Cette pièce est superbe. Elle est âpre, poignante, douloureuse, désolante. On n’a pas du tout envie qu’elle se termine mal. Nous aussi on l’aime bien Lennie. Comme on aime bien aussi le vieux Candy, doux et fondant comme son nom. Candy qui, depuis qu’on lui a supprimé son seul compagnon, un corniaud encore plus sénile que lui, va se raccrocher désespérément à George et à Lennie… En fait, hormis le détestable Curley, tous les protagonistes de ce drame sont plutôt « aimables » dans le sens strict du terme. Ils sont des victimes, tributaires sans espoir de leurs petites vies étriquées.
Tous les comédiens sans exception, avec leur jeu épuré, installent cette pièce à un très haut niveau d’intensité. Chacun est à sa place. Même les passages qui pourraient nous sembler un peu long (comme quand George et Lennie rêvent tout haut de leur ferme) sont doté d’une forte charge émotionnelle.
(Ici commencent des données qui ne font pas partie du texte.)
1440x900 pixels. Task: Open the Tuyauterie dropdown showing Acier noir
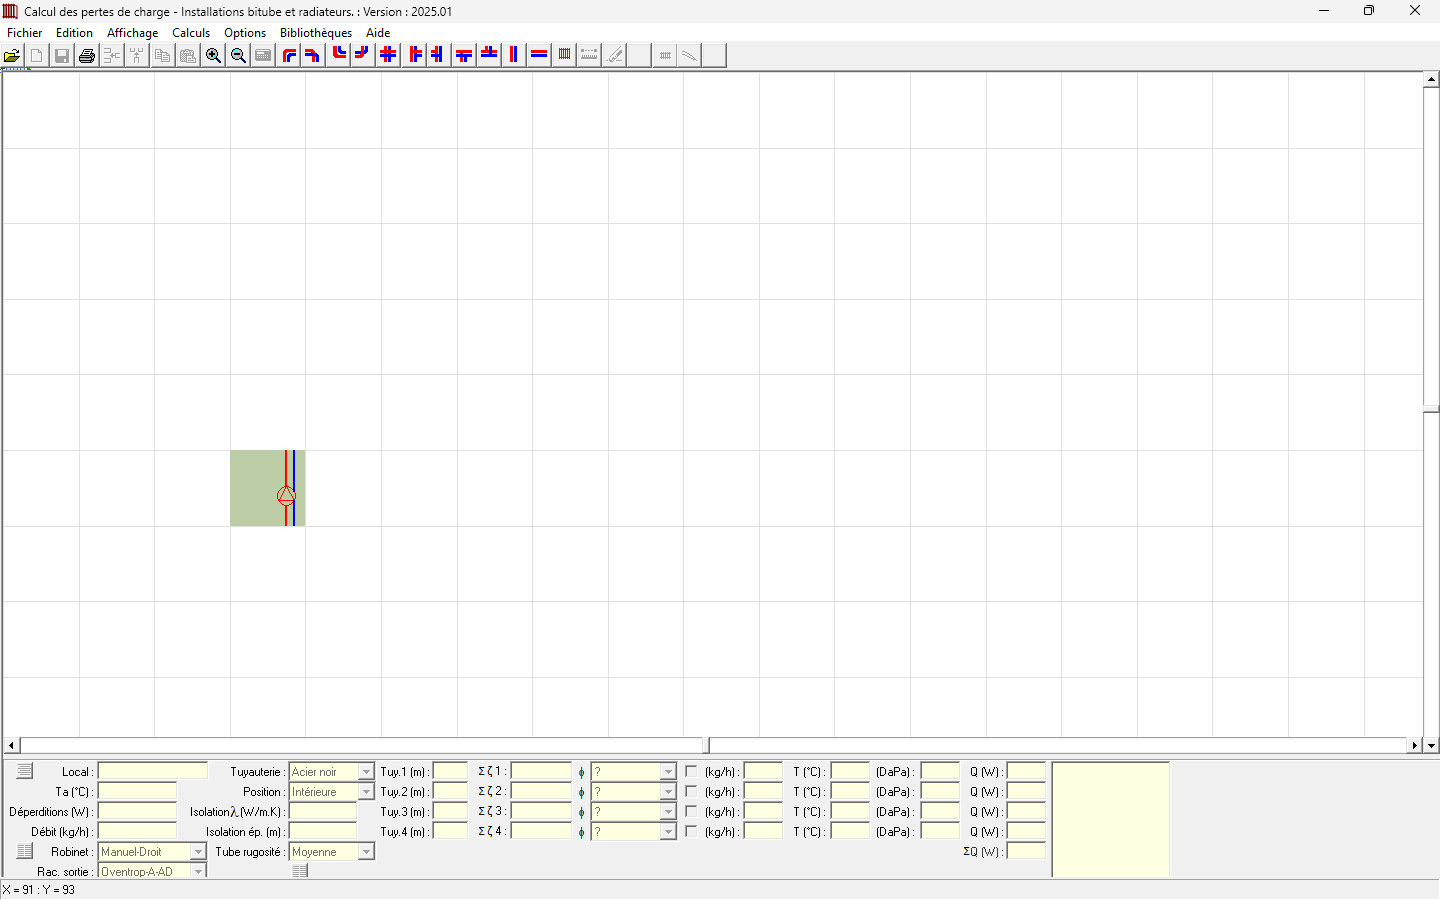(x=366, y=772)

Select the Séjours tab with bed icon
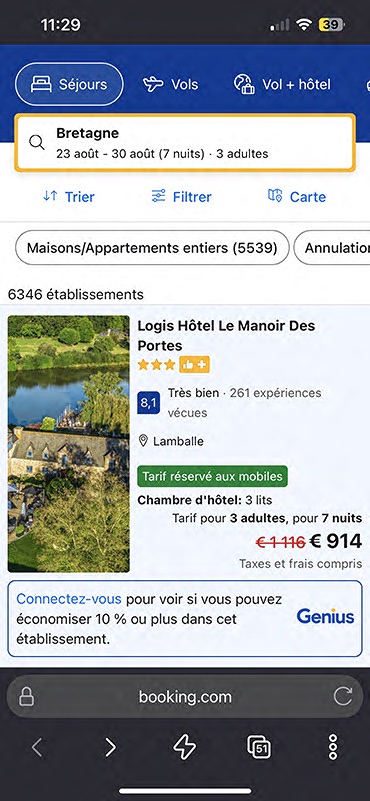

Et même si on ne sent pas le droit d’en ressortir un plus qu’un(e) autre, comment ne pas saluer l’extraordinaire performance qu’accomplit Philippe Invancic dans le rôle de Lennie. Ce rôle exige une telle concentration permanente, et dans les gestes et dans la voix, qu’il doit finir nerveusement vidé chaque soir. Impressionnant !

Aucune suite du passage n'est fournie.